3. Mixed Directories

  • Combination of text files and HF dataset files
  • Automatically chooses best extraction method

Training with Preprocessed Datasets

Once preprocessed, training automatically detects the structure:

# Just point to the preprocessed directory
aios hrm-hf train-actv1 --dataset-file Z:\training_datasets\tinystories --steps 1000

# Training output will show:
# ✓ Epoch tracking initialized
# ✓ Dataset: tinystories
# ✓ Total: 2,456,789 samples in 25 blocks
# ✓ Chunk: 15/25   Block: 2/25   Epoch: 0

Parameters

--block-size (default: 100000)

Number of samples per block. Larger blocks = fewer files but more memory per block load.

Guidelines: - Small datasets (<100k samples): Use 10000-50000 - Medium datasets (100k-1M): Use 100000 (default) - Large datasets (>1M): Use 100000-200000

--ascii-only

Filter to ASCII-only text, removing non-ASCII characters and samples.

Use when: - Training English-only models - Avoiding encoding issues - Reducing dataset size

--overwrite

Rebuild the preprocessed structure from scratch.

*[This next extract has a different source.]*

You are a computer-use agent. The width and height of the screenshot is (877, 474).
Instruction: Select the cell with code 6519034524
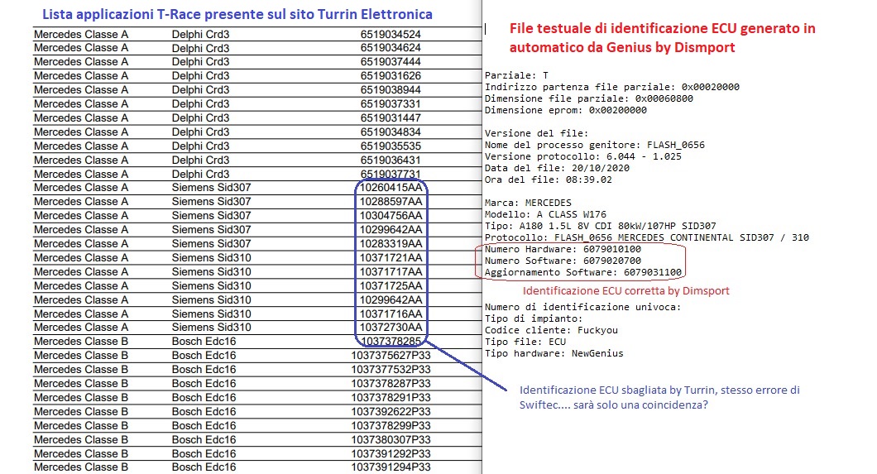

Use when: - Updating after adding/removing raw files - Changing block size - Fixing corrupted structure

Performance

Before Preprocessing

Dataset: Z:\training_datasets\tinystories (network drive)
Detection: 45-120 seconds (or fails with timeout)
Progress: "Chunk: 0/???  Block: 0/???"

After Preprocessing

Dataset: Z:\training_datasets\tinystories
Detection: <1 second (reads metadata file)
Progress: "Chunk: 15/25  Block: 2/25  Epoch: 0"

Checking Status

from aios.cli.datasets.preprocess_dataset import is_preprocessed, get_preprocessed_info

# Check if dataset is preprocessed
if is_preprocessed("Z:/training_datasets/tinystories"):
    print("Dataset is preprocessed!")

    # Get metadata
    info = get_preprocessed_info("Z:/training_datasets/tinystories")
    print(f"Samples: {info['total_samples']:,}")
    print(f"Blocks: {info['total_blocks']}")

Troubleshooting

"No text samples found"

  • Check that raw files contain readable text
  • Verify file extensions (.txt, .csv, .json, .jsonl)
  • Try without --ascii-only flag

"Preprocessed structure exists"

  • Use --overwrite to rebuild
  • Or delete dataset_info.json and block_* directories manually

"Permission denied"

  • Ensure write access to dataset directory
  • Try running with elevated privileges
  • Check network drive permissions

Slow preprocessing

  • Normal for large datasets (millions of samples)
  • Progress shown every 100 files
  • Consider preprocessing on local drive first, then moving

Best Practices

  1. Preprocess once, train many times
  2. Preprocessing is one-time cost
  3. Subsequent training runs are fast

  4. Keep raw files

  5. Original files moved to raw/ subdirectory
  6. Can rebuild anytime with --overwrite

  7. Use standard block size

  8. 100k samples per block works well for most datasets
  9. Only adjust if specific memory constraints

  10. Preprocess before long training runs

  11. Ensures accurate progress tracking
  12. Prevents "epoch tracking disabled" issues

  13. Version control metadata only

  14. Add block_*/ to .gitignore
  15. Keep dataset_info.json for reference
  16. Raw files can be re-downloaded

Integration with GUI

The GUI automatically detects preprocessed datasets: - Shows accurate total blocks in "Training Progress" - Displays chunk progress within current block - Updates blocks as "X/Y" instead of "X"

No GUI changes needed - just preprocess the dataset and start training!